### Exercise aim
Express each line of the data below as a string in a JSON list, one string per line, leaving out blank lines.
** BEGIN Entries shown **
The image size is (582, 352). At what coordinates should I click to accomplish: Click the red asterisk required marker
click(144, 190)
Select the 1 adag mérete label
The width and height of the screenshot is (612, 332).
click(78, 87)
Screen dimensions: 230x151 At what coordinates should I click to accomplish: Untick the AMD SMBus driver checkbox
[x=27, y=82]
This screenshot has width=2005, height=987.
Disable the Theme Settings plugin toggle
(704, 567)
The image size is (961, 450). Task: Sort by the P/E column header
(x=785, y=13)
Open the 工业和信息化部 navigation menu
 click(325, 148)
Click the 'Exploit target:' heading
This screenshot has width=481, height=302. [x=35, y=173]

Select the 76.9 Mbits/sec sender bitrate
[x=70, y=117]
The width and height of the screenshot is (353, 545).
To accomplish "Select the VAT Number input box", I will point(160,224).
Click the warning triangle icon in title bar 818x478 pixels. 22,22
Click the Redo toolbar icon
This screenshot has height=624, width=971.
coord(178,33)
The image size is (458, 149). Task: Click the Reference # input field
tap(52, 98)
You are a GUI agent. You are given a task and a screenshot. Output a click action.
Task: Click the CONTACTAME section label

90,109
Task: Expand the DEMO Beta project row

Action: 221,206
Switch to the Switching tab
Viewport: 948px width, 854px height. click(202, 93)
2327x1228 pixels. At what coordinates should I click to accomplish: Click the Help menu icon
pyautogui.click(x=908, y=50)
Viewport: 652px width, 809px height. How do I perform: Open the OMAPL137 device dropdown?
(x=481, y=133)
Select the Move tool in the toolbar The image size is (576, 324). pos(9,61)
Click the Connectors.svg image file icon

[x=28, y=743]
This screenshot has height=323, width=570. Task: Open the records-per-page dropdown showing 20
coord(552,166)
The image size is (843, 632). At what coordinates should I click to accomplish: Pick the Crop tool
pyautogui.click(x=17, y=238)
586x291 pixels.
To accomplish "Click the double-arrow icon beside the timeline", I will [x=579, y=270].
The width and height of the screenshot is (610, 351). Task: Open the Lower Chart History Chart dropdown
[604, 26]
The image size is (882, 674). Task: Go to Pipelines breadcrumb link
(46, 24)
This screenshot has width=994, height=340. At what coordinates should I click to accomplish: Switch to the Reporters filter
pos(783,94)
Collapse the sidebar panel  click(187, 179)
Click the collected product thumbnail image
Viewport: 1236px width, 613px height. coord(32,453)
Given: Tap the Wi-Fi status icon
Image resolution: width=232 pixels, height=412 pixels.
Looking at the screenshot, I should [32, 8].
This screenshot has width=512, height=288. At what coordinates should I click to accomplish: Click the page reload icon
** END Entries shown **
### Answer for the task
[
  "The image size is (582, 352). At what coordinates should I click to accomplish: Click the red asterisk required marker",
  "click(144, 190)",
  "Select the 1 adag mérete label",
  "The width and height of the screenshot is (612, 332).",
  "click(78, 87)",
  "Screen dimensions: 230x151 At what coordinates should I click to accomplish: Untick the AMD SMBus driver checkbox",
  "[x=27, y=82]",
  "This screenshot has width=2005, height=987.",
  "Disable the Theme Settings plugin toggle",
  "(704, 567)",
  "The image size is (961, 450). Task: Sort by the P/E column header",
  "(x=785, y=13)",
  "Open the 工业和信息化部 navigation menu",
  " click(325, 148)",
  "Click the 'Exploit target:' heading",
  "This screenshot has width=481, height=302. [x=35, y=173]",
  "Select the 76.9 Mbits/sec sender bitrate",
  "[x=70, y=117]",
  "The width and height of the screenshot is (353, 545).",
  "To accomplish \"Select the VAT Number input box\", I will point(160,224).",
  "Click the warning triangle icon in title bar 818x478 pixels. 22,22",
  "Click the Redo toolbar icon",
  "This screenshot has height=624, width=971.",
  "coord(178,33)",
  "The image size is (458, 149). Task: Click the Reference # input field",
  "tap(52, 98)",
  "You are a GUI agent. You are given a task and a screenshot. Output a click action.",
  "Task: Click the CONTACTAME section label",
  "90,109",
  "Task: Expand the DEMO Beta project row",
  "Action: 221,206",
  "Switch to the Switching tab",
  "Viewport: 948px width, 854px height. click(202, 93)",
  "2327x1228 pixels. At what coordinates should I click to accomplish: Click the Help menu icon",
  "pyautogui.click(x=908, y=50)",
  "Viewport: 652px width, 809px height. How do I perform: Open the OMAPL137 device dropdown?",
  "(x=481, y=133)",
  "Select the Move tool in the toolbar The image size is (576, 324). pos(9,61)",
  "Click the Connectors.svg image file icon",
  "[x=28, y=743]",
  "This screenshot has height=323, width=570. Task: Open the records-per-page dropdown showing 20",
  "coord(552,166)",
  "The image size is (843, 632). At what coordinates should I click to accomplish: Pick the Crop tool",
  "pyautogui.click(x=17, y=238)",
  "586x291 pixels.",
  "To accomplish \"Click the double-arrow icon beside the timeline\", I will [x=579, y=270].",
  "The width and height of the screenshot is (610, 351). Task: Open the Lower Chart History Chart dropdown",
  "[604, 26]",
  "The image size is (882, 674). Task: Go to Pipelines breadcrumb link",
  "(46, 24)",
  "This screenshot has width=994, height=340. At what coordinates should I click to accomplish: Switch to the Reporters filter",
  "pos(783,94)",
  "Collapse the sidebar panel  click(187, 179)",
  "Click the collected product thumbnail image",
  "Viewport: 1236px width, 613px height. coord(32,453)",
  "Given: Tap the Wi-Fi status icon",
  "Image resolution: width=232 pixels, height=412 pixels.",
  "Looking at the screenshot, I should [32, 8].",
  "This screenshot has width=512, height=288. At what coordinates should I click to accomplish: Click the page reload icon"
]